During this time, he was an active promoter of the Hindi language. He was the Editor of "Hindi Pracharak" (1926–36), "Hindi Prachar Samachar" (1938–61) and Dakshina Bharat (1947–61). He organised many Institutions all over India such as "Dakshina Bharata Hindi Prachara Sabha" of Madras (1926–61). He was the founding secretary of "Telugu Basha Samithi" of Madras and Hyderabad.

==Framer of the Indian Constitution (1948–1950)==
After India became independent from Britain, Moturi was a member of the Constituent Assembly of India from 1948 to 1950. He served as a Member of the Drafting Committee of the Indian Constitution for its Language Section. He was a key figure in the divisive debates on: what to make the official language of India (Hindi, English, or a number of local languages such as Bengali, Telugu, Tamil, etc.) how to set up a pluralistic civil service examination system; and how to balance local languages with national languages at different levels of government. He advocated for drafting of the Constitution in Indian languages first.

==Member of India's Parliament (1950–1966)==
After Indian Independence, from 1950 to 1952, Moturi was a member of the Provisional Parliament of India as an MP. After the Indian Constitution was drafted, Moturi was nominated by the President of India as a Rajya Sabha (Upper House) member. He served twice between 1954 and 1966 (3 April 1954 to 2 April 1960 and 3 April 1960 to 2 April 1966). He was also a member of: the Madras Legislative Council (1952–54); the Central Advisory Board of Education of the Govt. of India; the Madras University Senate (1952–53); the Central Official Languages Commission (1954–56).

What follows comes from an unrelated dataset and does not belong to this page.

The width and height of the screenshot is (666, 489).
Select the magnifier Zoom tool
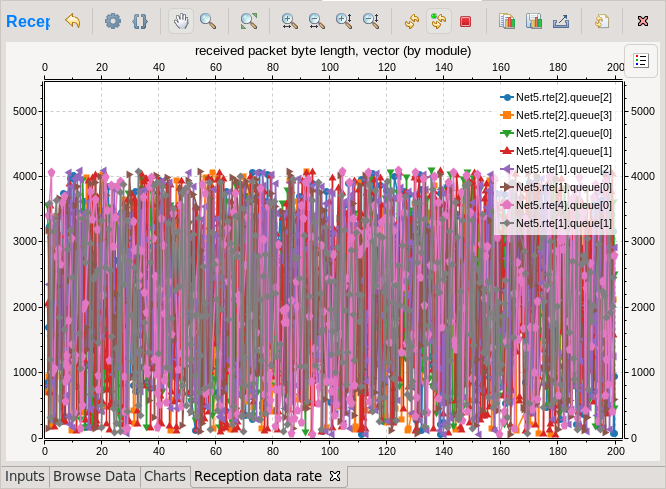pyautogui.click(x=208, y=21)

==Scholarly interests and propagation of Hindi through India==
Moturi had many scholarly interests. He was the chief editor of Encyclopedia on Social Sciences in Hindi published by the Hindi Vikas Samithi, Madras. He was the founding secretary of the Telugu Bhasha Samiti. He also founded the Hindi Vikas Samiti and published 'Vishwa Vignana Samhita.' Finally, Moturi was an editor for a comprehensive encyclopaedia published in his native language of Telugu called Telugu Vignana Sarvasvamu.

==Awards==
Later in his life, Moturi won many awards. He was a recipient of the Padma Shri award in 1954 and the Padma Bhushan award in 1962, both from the Government of India. Andhra University honoured him with its Kala Prapoorna award in 1977.

==Death==

Moturi lived to the age of 93. When a family member asked the nonagenarian Moturi about the secret of his longevity, his brief response was: "Listen more, eat less."

==Legacy==
As an activist for Indian Independence, a framer of the Indian Constitution, and a Parliamentarian, Moturi was a key figure in India's political history. However, some people criticise his decision to support Hindi, and not English, as the official language of India. The awkward provisions in the Indian Constitution and a later push by pro-Hindi hardliners led to "language riots" in the 1960s in southern states such as Tamil Nadu, where more than 60 people died. Several students immolated themselves protesting the forced use of Hindi as the national language. While English has become the de facto national language of India by 2010, the Indian Constitution has continued to serve as the fundamental basis of the India's polity and society and its drafting was a major accomplishment.